Los libros son la escapatoria de la gárrula realidad que reseca las mentes. A ellos hay que aferrarse, es preciso visitar las librerías y gastarse los cuartos en ellas, sabedores de que estamos adquiriendo productos higiénico-sanitarios, una especie de desentumecedores de los músculos, de desastacadores de esos conductos atascados por las mezquindades.
Uno de los libros que he leído este verano es la versión alemana del que ha escrito un sociólogo francés llamado Jean-Claude Kaufmann que se titula la “pasión de cocinar”. Es un análisis del entusiasmo que se vive por la comida, por los sabores, las mezclas, las sorpresas que salen del horno. Como tantas otras vivencias de nuestra cotidianeidad, tal disposición de ánimo tiene su origen en la religión y en las prácticas a ella asociadas pues es evidente que el altar del sacrificio religioso ha sido sustituido por la mesa y es en ella donde se practican los ritos más complejos con la esperanza de agradar al inflexible dios de la moda. La comida que compartimos con los familiares o los amigos es la nueva forma que toma el sacramento de la comunión. Ya poco queda de nuestra niñez, cuando comer pollo era un recogimiento reservado a los domingos, con la misa y los pasteles. Antes, comer un pavo o un pez de ringorrango estaba vinculado a fiestas de campanillas como la navidad o el año nuevo. Hoy se come pavo en cualquier ocasión, incluso se despedaza a este pacífico animal en lonchas descoloridas y escorbúticas que se venden como tratamiento para hacer frente a las jugarretas del ácido úrico. Se advertirá la gravedad de la transformación: del pavo chorreando una salsa suculenta acompañado de champán y degustado en medio de una celebración galana, a una muestra degradada de su viejo esplendor que se consume en medio de la más lacerante indiferencia. Lacerante sobre todo para el pavo, descalificadora para todos nosotros.
Muchos conocimos la época en la que pedir un vino era asunto trivial. Porque era sin más el vino que despachaban en el mesón o en el bar. Ahora es la denominación de origen, la marca, el año, la zona -soleada o sombrada- en que se crió la uva, incluso el corcho que cierra la botella. Un corcho que el sumiller enseña como un trofeo, como antes se enseñaba a un niño robusto o una dentadura sin caries. La calidad del corcho de las botellas que se conservan en el armario de vinos define hoy a una familia como los blasones o los cuarteles la definían en el pasado.
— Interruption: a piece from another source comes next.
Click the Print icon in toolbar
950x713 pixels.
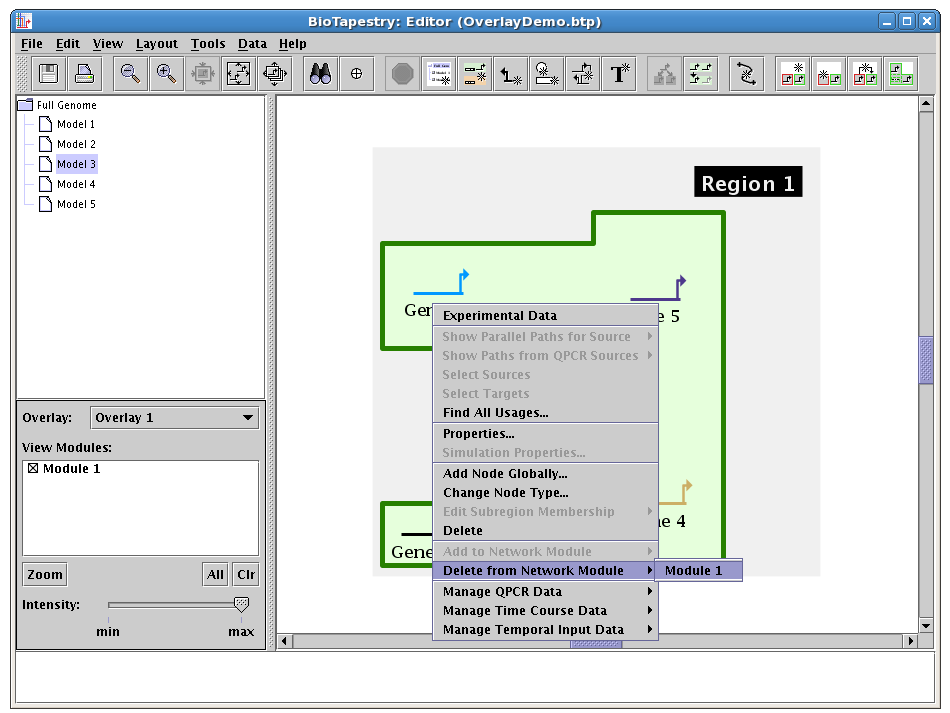click(x=84, y=74)
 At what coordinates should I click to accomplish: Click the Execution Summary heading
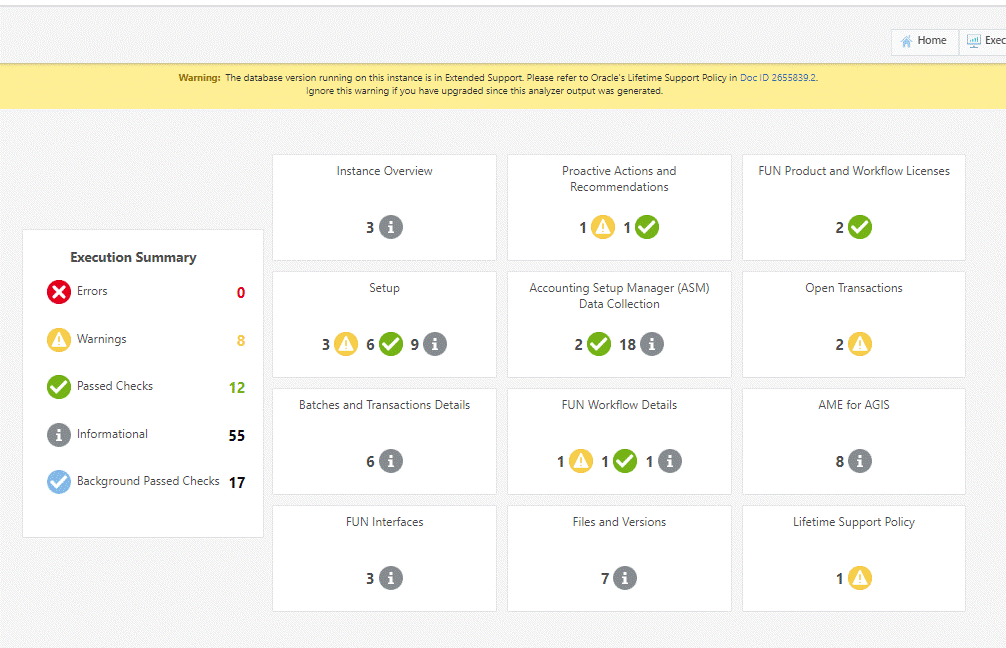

Pues ¿y los aceites y los vinagres? Hay que saber calibrar el origen de los aceites, el tipo de aceituna, el tratamiento a que ha sido sometida, en un derroche de cuidados e ingenio que antes no conocían más que cuatro iniciados del ramo. El vinagre puede ser ahora de sidra, de vino blanco, de vino tinto, de crianza, de Módena, de Jérez, todo esto -imagino- habrá existido siempre pero la novedad está en que ahora cualquier comensal es interrogado acerca de sus preferencias en achaques vinagriles y queda como un paleto si no contesta con aparato bibliográfico. Hay incluso vinagre balsámico cuando balsámico hasta ahora solo era el preparado que nos vendían en la farmacia contra la tos. En estas finuras andamos. Hay quien sostiene que son propias del fin de un Imperio porque cuando una civilización se llena de estas delicadezas es que se halla extenuada, dispuesta a ser engullida por otra más ruda y de peores condimentos. Yo soy optimista y pienso que, a modo de compensación, tenemos los Mc nuggets de pollo, los Mc Marins de pescado o los BK Chicken fries y por ahí seguido hasta dar con todoaquello que se engloba bajo la denominación de Fastfood. En la reciedumbre de carácter que aporten estas extravagancias hay que confiar. No hay otro remedio.